Now, two years later, Bilger and the Board of Trustees are patting themselves on the back for directing the Reed Investment committee to do something that is not divestment. President Bilger and Board of Trustees Chair Roger Perlmutter’s announcement never uses the word “divestment,” because Reed is not divesting from fossil fuels. I cannot stress this enough: Reed is not divesting from fossil fuels. “Divestment” is a political tactic used to signal that an institution like Reed does not approve of and will not support a company or practice, like the use of fossil fuels, by withdrawing funds from its investments in those companies or practices. The Board of Trustees, however, does not send political messages. In 2014, Perlmutter sent a letter to a student group called “Fossil Free Reed” regarding student calls for divestment from fossil fuels at the time, where he stressed that the Board of Trustees primary responsibility was to make money for the endowment above all else. Second to its fiduciary concerns, the 2014 letter states that the Board’s goal is to protect “Reed’s intense commitment to academic freedom.” Perlmutter found that sustaining Reed’s academic freedom “requires limiting the political role of the institution or the enlistment of the institution’s name in political causes. Institutional neutrality, we believe, provides the best protection for freedom of inquiry and expression.” This policy has also gone unchanged.
Perlmutter sent out another letter in 2019 regarding fossil fuel investments, this time with a more hopeful tone.
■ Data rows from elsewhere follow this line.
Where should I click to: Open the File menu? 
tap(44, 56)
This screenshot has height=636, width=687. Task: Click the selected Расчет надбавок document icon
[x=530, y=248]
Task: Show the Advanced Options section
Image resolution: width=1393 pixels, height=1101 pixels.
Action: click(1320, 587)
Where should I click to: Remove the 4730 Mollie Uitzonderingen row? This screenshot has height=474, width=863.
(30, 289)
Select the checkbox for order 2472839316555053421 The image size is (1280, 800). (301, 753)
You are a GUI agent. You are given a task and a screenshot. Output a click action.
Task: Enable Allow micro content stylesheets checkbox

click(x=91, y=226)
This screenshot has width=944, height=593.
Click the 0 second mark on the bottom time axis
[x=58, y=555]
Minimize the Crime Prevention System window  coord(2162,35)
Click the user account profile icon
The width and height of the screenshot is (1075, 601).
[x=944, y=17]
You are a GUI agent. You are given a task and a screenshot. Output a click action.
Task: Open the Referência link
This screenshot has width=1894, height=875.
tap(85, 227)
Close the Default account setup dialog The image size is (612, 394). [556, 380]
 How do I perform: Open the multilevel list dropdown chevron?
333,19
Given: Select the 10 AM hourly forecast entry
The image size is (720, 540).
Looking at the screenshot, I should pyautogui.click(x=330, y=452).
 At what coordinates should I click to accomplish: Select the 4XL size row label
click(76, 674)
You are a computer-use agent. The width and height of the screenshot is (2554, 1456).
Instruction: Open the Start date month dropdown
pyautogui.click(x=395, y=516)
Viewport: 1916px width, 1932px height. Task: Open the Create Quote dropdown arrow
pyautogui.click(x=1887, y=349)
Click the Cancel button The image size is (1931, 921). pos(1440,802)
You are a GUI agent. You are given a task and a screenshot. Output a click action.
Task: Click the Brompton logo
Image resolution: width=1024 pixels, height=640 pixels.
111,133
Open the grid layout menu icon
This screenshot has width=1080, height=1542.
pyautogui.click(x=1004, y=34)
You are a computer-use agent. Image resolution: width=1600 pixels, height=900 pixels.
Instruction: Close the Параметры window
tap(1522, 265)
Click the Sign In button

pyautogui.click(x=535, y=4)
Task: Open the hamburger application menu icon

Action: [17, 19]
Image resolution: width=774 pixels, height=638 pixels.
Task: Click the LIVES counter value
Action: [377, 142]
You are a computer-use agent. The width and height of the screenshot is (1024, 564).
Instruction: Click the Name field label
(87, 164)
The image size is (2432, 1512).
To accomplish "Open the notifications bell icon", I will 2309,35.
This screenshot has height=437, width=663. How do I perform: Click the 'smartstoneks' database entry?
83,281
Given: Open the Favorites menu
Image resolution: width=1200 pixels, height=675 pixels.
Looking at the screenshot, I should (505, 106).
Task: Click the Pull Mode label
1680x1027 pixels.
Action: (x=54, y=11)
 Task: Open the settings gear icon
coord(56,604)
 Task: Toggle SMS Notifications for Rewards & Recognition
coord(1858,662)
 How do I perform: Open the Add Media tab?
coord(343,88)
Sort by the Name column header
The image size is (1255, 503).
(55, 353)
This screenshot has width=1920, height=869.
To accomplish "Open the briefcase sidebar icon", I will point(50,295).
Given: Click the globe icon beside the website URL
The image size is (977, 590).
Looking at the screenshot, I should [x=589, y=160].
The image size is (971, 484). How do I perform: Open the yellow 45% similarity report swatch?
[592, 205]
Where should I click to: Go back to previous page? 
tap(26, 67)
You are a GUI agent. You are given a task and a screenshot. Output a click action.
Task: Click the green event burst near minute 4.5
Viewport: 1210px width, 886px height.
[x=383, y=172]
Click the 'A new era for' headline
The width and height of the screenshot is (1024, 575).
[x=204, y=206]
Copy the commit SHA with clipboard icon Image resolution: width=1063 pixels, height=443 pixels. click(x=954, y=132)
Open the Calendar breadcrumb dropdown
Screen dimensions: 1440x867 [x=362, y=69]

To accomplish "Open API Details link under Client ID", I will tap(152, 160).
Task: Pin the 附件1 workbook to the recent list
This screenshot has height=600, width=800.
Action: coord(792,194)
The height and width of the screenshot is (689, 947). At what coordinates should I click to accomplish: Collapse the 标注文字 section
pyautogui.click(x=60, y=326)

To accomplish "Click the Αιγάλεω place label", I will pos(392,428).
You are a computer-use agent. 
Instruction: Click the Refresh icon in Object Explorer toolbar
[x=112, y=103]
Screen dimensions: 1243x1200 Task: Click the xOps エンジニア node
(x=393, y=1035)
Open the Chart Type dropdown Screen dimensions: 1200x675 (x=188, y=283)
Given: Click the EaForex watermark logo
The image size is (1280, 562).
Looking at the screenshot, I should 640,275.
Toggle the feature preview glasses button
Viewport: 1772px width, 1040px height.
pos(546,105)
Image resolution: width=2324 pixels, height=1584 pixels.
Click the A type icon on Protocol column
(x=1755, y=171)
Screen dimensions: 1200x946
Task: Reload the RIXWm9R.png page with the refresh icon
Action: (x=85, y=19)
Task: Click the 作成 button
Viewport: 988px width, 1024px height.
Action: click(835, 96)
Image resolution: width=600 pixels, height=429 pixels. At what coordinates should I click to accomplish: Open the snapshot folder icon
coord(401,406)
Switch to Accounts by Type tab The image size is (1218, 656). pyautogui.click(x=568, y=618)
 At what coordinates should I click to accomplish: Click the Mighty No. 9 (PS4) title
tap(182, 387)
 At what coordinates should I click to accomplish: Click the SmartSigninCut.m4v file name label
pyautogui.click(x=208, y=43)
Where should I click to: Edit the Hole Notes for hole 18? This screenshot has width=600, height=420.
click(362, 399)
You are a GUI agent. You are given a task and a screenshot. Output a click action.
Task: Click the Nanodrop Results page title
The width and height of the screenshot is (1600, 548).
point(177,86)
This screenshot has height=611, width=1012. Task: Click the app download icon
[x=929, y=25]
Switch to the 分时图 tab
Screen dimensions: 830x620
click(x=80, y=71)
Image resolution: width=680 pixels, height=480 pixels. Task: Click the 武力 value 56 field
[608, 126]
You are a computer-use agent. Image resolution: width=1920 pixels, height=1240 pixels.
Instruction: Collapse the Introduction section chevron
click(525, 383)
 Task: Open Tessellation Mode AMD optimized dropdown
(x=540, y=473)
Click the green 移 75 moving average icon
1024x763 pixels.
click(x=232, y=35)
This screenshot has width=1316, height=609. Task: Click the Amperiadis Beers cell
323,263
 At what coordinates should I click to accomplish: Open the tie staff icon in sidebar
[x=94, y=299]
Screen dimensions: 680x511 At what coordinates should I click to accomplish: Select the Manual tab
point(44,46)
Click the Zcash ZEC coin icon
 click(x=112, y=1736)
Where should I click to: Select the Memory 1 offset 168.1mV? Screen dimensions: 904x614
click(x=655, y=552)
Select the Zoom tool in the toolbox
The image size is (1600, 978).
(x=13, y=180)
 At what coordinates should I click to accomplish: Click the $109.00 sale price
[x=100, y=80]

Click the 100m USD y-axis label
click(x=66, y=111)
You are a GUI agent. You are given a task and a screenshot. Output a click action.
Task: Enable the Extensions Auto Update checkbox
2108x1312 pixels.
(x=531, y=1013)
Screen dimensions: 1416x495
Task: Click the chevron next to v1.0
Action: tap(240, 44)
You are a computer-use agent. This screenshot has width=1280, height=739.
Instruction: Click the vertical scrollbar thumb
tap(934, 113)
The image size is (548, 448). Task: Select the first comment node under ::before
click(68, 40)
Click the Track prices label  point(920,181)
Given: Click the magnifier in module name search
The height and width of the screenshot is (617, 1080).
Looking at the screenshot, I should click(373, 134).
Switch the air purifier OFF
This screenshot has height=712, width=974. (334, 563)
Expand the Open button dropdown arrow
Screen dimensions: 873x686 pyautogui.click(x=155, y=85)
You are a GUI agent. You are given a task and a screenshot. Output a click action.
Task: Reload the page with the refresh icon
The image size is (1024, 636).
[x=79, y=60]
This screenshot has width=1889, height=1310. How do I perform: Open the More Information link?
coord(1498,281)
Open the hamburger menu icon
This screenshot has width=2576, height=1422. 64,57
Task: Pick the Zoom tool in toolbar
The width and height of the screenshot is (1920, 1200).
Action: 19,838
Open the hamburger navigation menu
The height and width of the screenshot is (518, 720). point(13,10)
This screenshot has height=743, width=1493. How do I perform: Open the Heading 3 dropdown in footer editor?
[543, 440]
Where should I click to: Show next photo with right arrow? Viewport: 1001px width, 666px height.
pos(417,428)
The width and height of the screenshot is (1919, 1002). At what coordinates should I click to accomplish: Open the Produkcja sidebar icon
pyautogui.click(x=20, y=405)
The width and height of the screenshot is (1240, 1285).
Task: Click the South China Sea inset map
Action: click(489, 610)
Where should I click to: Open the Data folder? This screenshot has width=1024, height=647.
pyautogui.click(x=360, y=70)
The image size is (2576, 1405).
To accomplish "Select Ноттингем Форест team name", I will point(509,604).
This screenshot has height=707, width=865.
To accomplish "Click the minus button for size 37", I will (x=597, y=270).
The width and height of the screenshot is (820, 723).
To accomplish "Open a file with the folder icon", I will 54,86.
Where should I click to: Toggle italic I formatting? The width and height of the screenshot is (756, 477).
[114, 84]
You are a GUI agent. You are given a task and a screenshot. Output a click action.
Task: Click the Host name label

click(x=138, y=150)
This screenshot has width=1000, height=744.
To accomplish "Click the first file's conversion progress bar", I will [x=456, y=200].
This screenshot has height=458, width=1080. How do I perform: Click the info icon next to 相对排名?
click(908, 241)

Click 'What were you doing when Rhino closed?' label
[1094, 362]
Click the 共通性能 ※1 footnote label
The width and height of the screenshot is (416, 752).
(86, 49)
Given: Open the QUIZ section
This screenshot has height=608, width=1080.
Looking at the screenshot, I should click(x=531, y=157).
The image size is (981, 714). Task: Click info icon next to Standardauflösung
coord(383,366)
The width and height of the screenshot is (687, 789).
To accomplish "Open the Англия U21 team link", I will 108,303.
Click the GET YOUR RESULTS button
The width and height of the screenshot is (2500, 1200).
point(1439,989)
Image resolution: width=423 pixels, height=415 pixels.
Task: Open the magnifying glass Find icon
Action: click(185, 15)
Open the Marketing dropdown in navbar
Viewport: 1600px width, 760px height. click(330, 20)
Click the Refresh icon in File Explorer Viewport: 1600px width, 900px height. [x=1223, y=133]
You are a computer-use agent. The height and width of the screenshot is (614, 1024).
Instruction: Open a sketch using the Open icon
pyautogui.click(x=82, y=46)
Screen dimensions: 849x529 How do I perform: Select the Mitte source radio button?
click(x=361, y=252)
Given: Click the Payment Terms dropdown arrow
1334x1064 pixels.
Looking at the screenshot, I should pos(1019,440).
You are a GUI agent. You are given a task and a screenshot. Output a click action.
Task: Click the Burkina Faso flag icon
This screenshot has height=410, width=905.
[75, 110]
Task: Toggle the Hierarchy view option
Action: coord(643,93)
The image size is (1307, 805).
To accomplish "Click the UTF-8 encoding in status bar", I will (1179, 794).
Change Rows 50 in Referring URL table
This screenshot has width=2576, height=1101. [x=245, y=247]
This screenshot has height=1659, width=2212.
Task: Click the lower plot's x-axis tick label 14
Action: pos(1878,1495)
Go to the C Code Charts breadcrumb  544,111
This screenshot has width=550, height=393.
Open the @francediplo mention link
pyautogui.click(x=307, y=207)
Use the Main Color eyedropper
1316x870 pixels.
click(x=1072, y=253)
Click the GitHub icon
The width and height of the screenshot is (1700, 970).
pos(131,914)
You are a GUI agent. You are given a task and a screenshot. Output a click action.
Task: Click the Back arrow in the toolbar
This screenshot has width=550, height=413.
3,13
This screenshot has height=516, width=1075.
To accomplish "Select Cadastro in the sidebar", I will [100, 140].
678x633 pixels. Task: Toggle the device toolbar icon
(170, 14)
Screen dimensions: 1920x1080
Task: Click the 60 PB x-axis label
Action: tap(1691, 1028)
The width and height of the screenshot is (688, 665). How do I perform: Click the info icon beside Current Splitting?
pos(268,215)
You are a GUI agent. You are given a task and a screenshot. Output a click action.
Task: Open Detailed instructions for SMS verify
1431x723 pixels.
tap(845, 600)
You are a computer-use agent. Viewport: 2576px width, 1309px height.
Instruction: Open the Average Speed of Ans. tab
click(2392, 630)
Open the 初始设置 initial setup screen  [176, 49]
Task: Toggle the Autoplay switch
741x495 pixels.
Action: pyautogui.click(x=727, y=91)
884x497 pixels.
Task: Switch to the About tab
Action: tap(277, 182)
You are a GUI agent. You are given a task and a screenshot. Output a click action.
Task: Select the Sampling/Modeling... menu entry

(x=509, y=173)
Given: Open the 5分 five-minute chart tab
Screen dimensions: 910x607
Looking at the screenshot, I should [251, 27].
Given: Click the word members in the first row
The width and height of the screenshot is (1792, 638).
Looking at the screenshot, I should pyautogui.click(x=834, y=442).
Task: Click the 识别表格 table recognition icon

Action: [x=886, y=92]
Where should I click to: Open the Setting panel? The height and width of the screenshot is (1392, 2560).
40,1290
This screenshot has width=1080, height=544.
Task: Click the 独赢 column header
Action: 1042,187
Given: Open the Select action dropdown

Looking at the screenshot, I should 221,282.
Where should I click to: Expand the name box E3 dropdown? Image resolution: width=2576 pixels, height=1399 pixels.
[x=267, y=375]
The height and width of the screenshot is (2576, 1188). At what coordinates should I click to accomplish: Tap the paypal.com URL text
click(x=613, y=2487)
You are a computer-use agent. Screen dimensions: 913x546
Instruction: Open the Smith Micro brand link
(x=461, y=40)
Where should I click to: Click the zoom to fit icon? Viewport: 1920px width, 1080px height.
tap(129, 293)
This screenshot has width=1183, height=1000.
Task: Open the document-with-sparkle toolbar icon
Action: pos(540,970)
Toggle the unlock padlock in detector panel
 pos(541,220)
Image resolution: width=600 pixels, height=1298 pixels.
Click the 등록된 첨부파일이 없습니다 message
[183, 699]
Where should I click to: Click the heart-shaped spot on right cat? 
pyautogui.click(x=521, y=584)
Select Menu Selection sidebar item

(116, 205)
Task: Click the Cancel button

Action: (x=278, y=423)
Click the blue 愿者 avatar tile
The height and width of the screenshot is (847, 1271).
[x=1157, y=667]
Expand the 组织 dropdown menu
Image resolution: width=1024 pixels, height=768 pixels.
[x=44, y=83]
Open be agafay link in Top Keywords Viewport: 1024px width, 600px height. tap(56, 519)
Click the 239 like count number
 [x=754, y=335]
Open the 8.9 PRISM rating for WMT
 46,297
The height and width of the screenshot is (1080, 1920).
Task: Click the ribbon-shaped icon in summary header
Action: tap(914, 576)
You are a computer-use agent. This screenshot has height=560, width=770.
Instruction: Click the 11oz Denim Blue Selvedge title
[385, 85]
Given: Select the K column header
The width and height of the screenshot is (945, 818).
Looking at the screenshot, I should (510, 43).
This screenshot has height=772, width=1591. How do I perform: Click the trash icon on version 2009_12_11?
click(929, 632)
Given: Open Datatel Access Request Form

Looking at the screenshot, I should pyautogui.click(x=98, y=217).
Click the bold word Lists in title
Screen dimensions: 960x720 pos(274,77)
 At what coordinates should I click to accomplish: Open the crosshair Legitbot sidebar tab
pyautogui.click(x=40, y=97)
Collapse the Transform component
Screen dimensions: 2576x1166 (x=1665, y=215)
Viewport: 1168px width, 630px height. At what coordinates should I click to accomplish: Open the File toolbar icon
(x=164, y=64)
While Reed’s Investment Responsibility Policy directs the Board of Trustees to not make politically motivated decisions, it does allow for moral considerations only “where the action taken reflects widely-held, perhaps almost universally held, social, or moral positions.” The 2019 letter was looking forward to a Reed Union held in February 2020 on climate concerns and fossil fuels, and announced that the Board was considering climate change as a position that is widely, perhaps almost universally, held. The email that was sent out this November announcing Reed’s prohibition of new investments in fossil fuels represents that the board’s recent vote “represents an evolution of the Board’s views regarding Reed’s endowment investments in fossil fuels.”
But this prompts some questions. Why has the board only considered fossil fuels to be a widely, perhaps almost universally, accepted problem now, when decades of climate science affirmed that climate change was a large, anthropogenic problem even back in 2014? How do we decide if a problem is widely accepted? Is it not widely accepted that the prison industrial complex causes mass suffering and systematic harm to Black, Indigenous, and other historically marginalized peoples? Is it not widely accepted that the military industrial complex lets the U.S. military and U.S. armed militant groups cause violence against countless vulnerable people? Why does climate change receive this special designation from the Board, while other pressing issues do not?
The bottom line is that as long as Reed’s political neutrality policy stands, the only moral considerations regarding Reed’s endowment will be those that have become so politically obsolete and taken for granted that Reed’s “divestment” from them will be sending an old and irrelevant signal. Financial responsibility and Perlmutter’s concerns about the immorality of Reed’s endowment being the lynchpin of academic freedom are the only justifications we have for this policy. Reed has been clear that its official stance is that to invest in is not necessarily to endorse, yet Reed wants to make a big deal about the political implications of stopping investments in fossil fuels. Amid these contradictory values, it is up to the broader Reed community, and ultimately the Board of Trustees, to decide whether the endowment gets to have its cake and eat it too.